4.6 Filter remaining data (even if we have less than block-length)

On update, we filter any data that we still have in the input buffer (regardless of its length and the block length), and store the results in the output buffer.

Filter remaining data (even if we have less than block-length)

unless empty? port/locals/inbuf [
 insert tail port/locals/outbuf port/locals/function port/locals/inbuf
 clear port/locals/inbuf
]

4.7 Support functions

The filter-block function is used to call the provided function f on data taking into account block-length. If block-length is positive, as long as we have more than block-length bytes in the input buffer (data), we call f with a multiple of block-length bytes taken from data, and store the result in the output buffer.

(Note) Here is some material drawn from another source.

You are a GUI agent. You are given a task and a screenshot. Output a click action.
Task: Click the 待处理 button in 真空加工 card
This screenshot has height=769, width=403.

If block-length is negative, we split data into pieces of - block-length bytes and call f on each piece, storing the result in output.

Support functions

filter-block: func [output data f block-length /local len] [
 either block-length > 0 [
  len: length? data
  if len >= block-length [
   len: len - (len // block-length)
   insert tail output f take/part data len
  ]
 ] [
  ; < 0 means that we want blocks of EXACTLY block-length bytes
  block-length: negate block-length
  while [block-length <= length? data] [
   insert tail output f take/part data block-length
  ]
 ]
]

read-data just copies data from input to output, never copying more than len bytes. Copied data is removed from input. The number of bytes actually copied is returned.

Support functions +≡

read-data: func [output input len] [
 len: min len length? input
 insert/part tail output input len
 remove/part input len
 len
]